Below are the records; give again exactly the lines from the one containing "Zahlungsarten (211, 2225)" through the one containing "[Twitter] (451, 30)", leaving out pictures.

INPUT DATA:

***

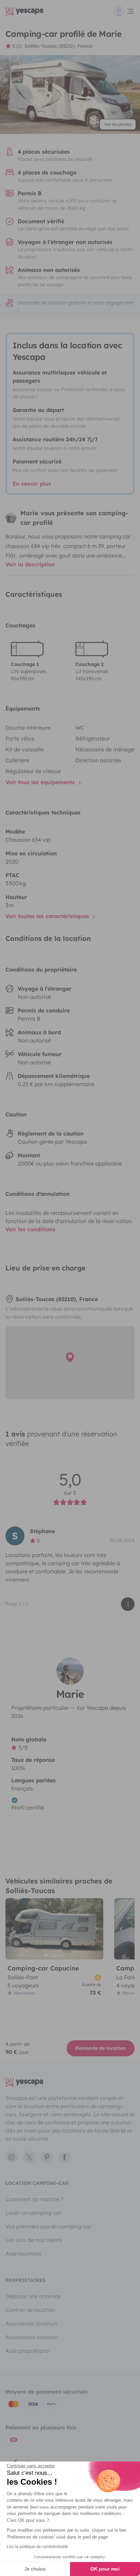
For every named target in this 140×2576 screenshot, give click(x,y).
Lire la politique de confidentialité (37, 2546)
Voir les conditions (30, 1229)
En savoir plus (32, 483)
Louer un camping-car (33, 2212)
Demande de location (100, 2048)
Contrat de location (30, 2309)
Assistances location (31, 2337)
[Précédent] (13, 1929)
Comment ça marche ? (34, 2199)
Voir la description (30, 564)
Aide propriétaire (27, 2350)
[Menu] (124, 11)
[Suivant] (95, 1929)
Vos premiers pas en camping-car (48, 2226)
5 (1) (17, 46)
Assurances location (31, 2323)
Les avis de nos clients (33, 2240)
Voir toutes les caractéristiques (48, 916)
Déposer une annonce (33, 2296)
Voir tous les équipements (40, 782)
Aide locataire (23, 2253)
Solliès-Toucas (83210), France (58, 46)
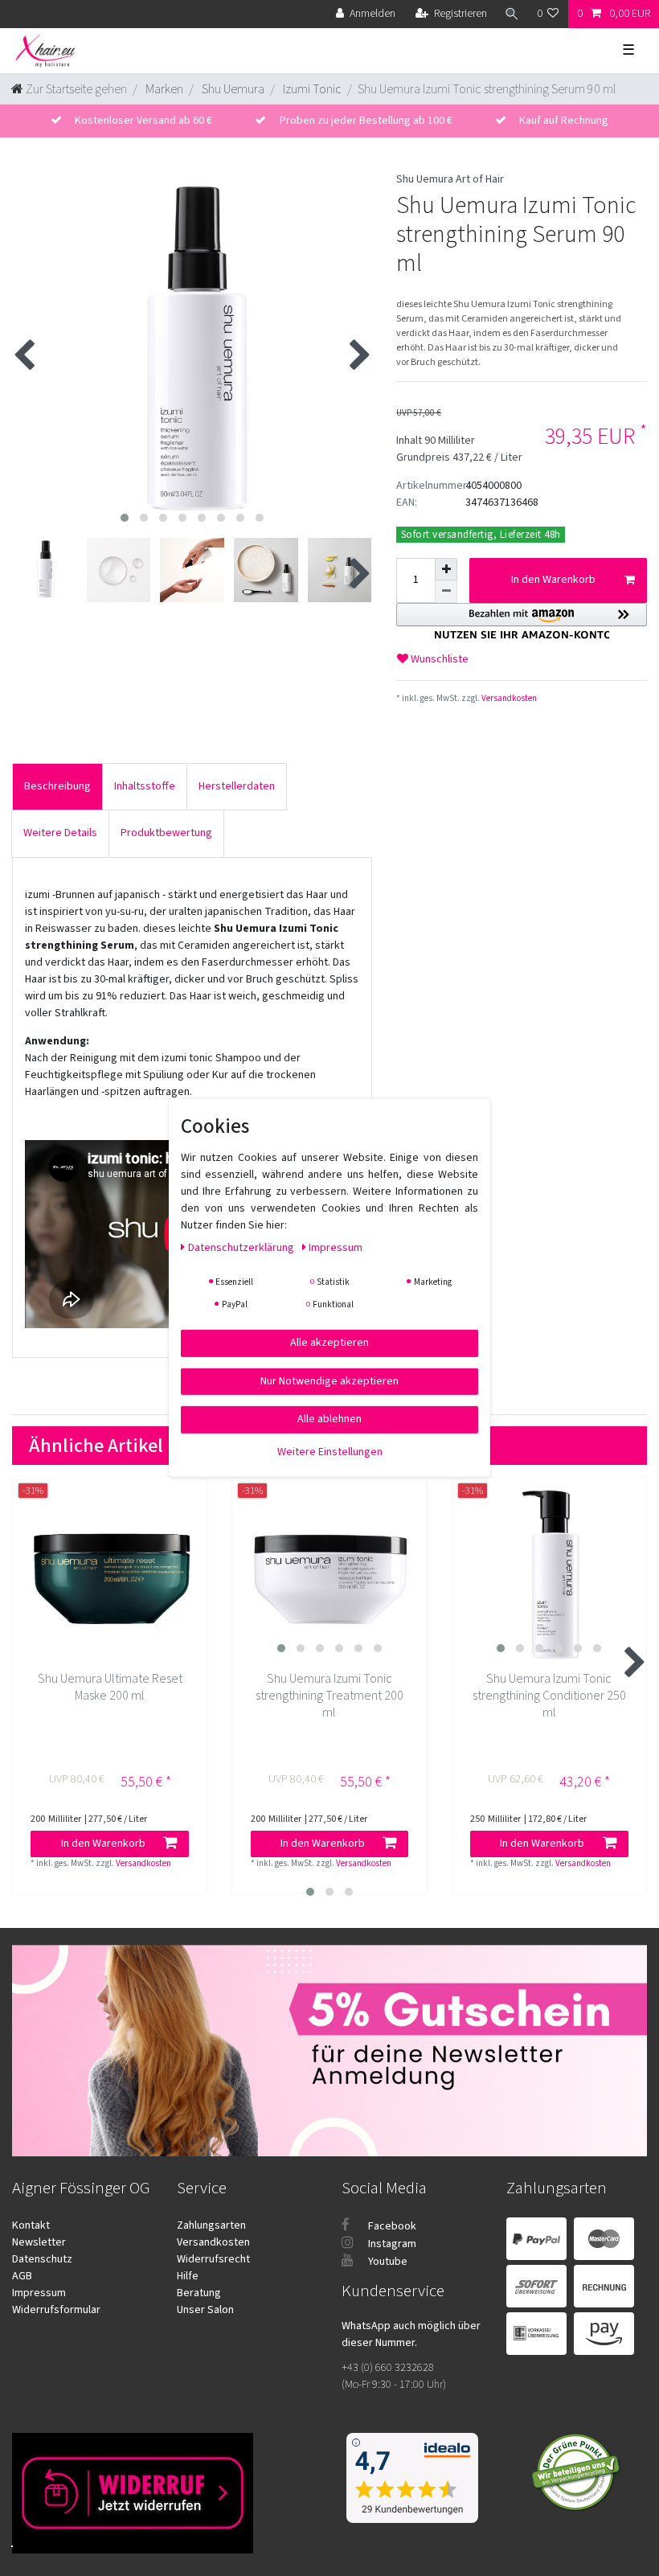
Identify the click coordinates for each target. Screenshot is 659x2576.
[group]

***

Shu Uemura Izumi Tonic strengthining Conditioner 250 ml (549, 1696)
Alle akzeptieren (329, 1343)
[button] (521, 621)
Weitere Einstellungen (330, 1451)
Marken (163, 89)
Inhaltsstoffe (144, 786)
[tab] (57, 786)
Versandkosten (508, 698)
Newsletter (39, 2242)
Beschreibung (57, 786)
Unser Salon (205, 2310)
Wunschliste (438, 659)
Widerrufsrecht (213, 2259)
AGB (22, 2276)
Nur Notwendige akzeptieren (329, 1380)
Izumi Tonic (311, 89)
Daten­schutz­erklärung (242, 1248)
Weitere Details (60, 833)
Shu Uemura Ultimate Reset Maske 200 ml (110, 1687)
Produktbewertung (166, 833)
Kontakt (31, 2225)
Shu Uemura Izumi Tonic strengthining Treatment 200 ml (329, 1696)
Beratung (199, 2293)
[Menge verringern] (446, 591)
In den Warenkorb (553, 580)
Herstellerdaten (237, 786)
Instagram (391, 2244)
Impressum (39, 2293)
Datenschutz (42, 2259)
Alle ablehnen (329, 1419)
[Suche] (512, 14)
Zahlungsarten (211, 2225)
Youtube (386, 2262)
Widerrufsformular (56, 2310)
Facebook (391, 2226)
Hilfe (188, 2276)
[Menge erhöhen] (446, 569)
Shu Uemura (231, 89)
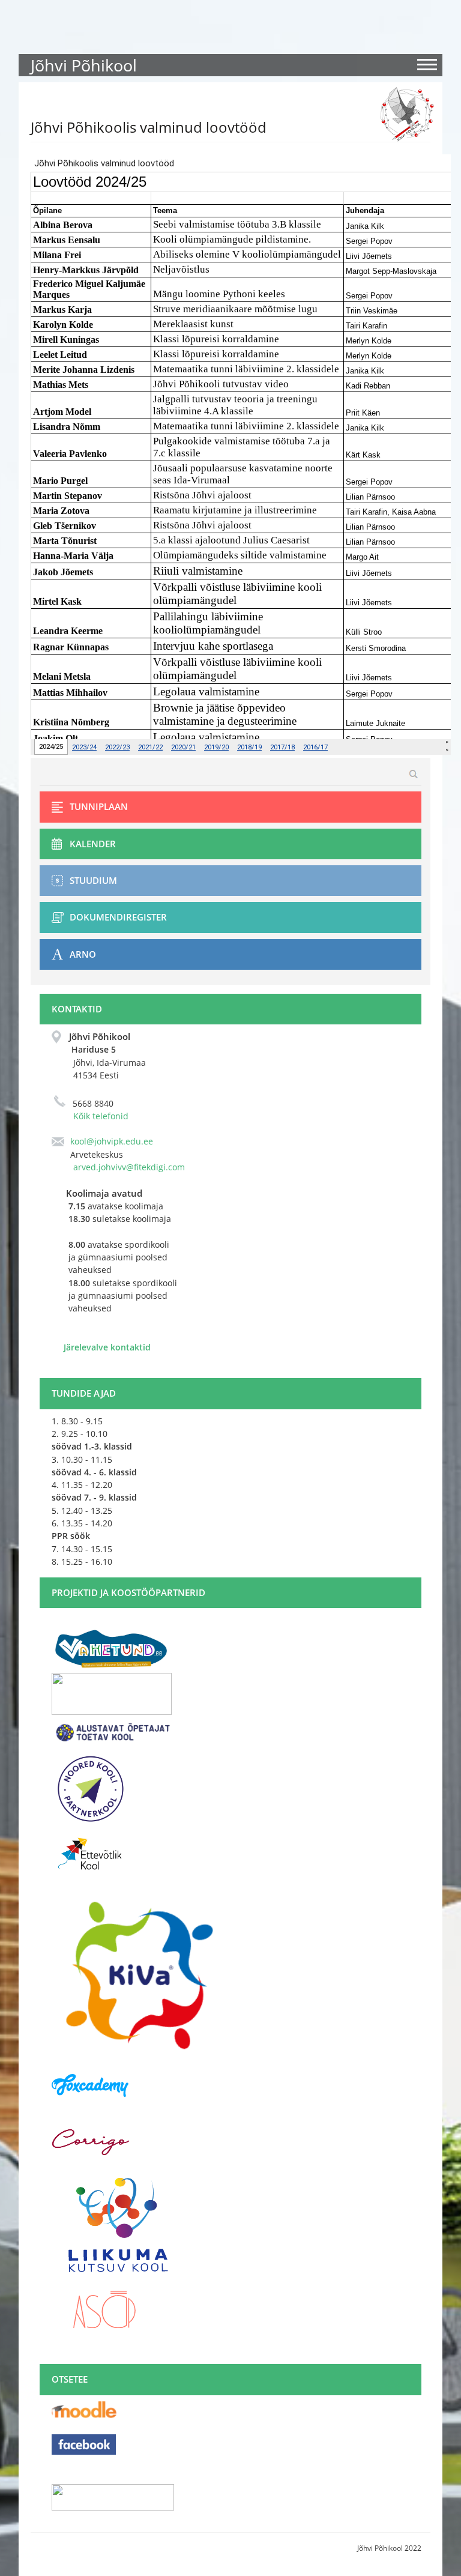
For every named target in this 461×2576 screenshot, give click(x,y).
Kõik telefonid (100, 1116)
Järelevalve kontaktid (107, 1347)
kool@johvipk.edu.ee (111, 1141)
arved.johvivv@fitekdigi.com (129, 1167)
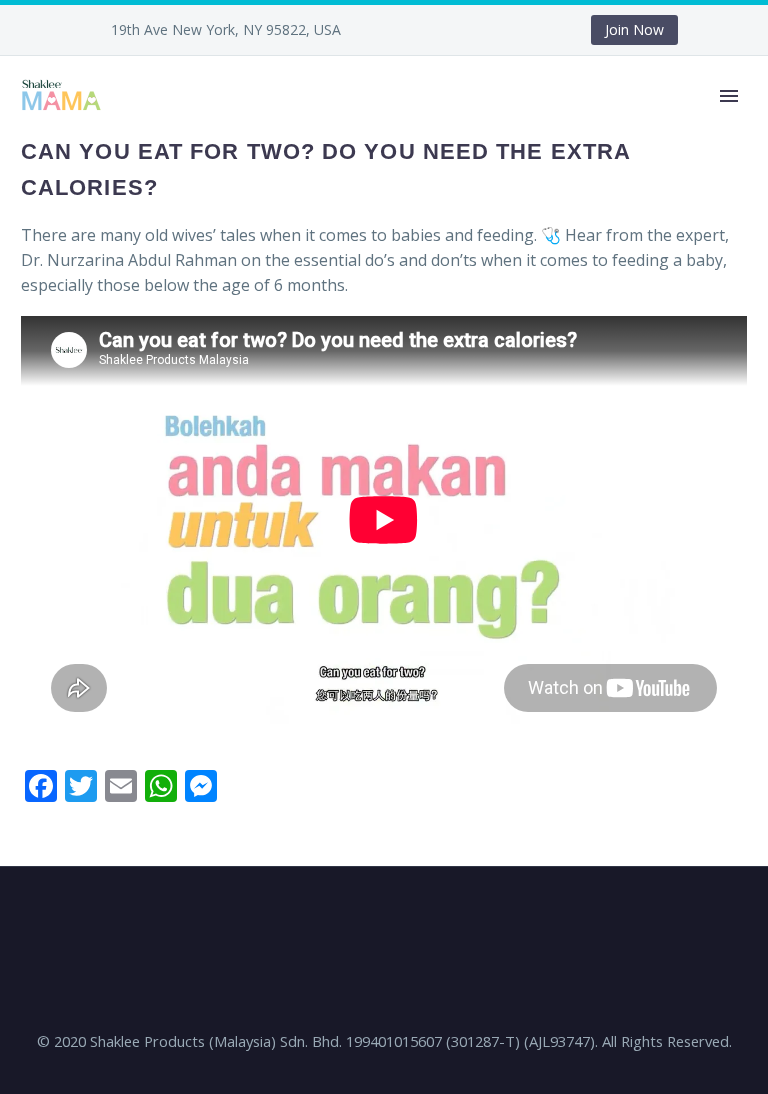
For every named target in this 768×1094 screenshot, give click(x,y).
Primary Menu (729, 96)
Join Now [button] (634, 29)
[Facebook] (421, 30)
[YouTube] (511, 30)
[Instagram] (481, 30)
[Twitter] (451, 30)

***

ANSWER BELOW:
Zahlungsarten (211, 2225)
Youtube (386, 2262)
Widerrufsformular (56, 2310)
Facebook (391, 2226)
Hilfe (188, 2276)
[Menge erhöhen] (446, 569)
Shu Uemura (231, 89)
For every named target in this 461×2576 screenshot, give click(x,y).
Kõik telefonid (100, 1116)
Järelevalve kontaktid (107, 1347)
kool@johvipk.edu.ee (111, 1141)
arved.johvivv@fitekdigi.com (129, 1167)
For every named target in this 768×1094 screenshot, give click(x,y).
Primary Menu (729, 96)
Join Now [button] (634, 29)
[Facebook] (421, 30)
[YouTube] (511, 30)
[Instagram] (481, 30)
[Twitter] (451, 30)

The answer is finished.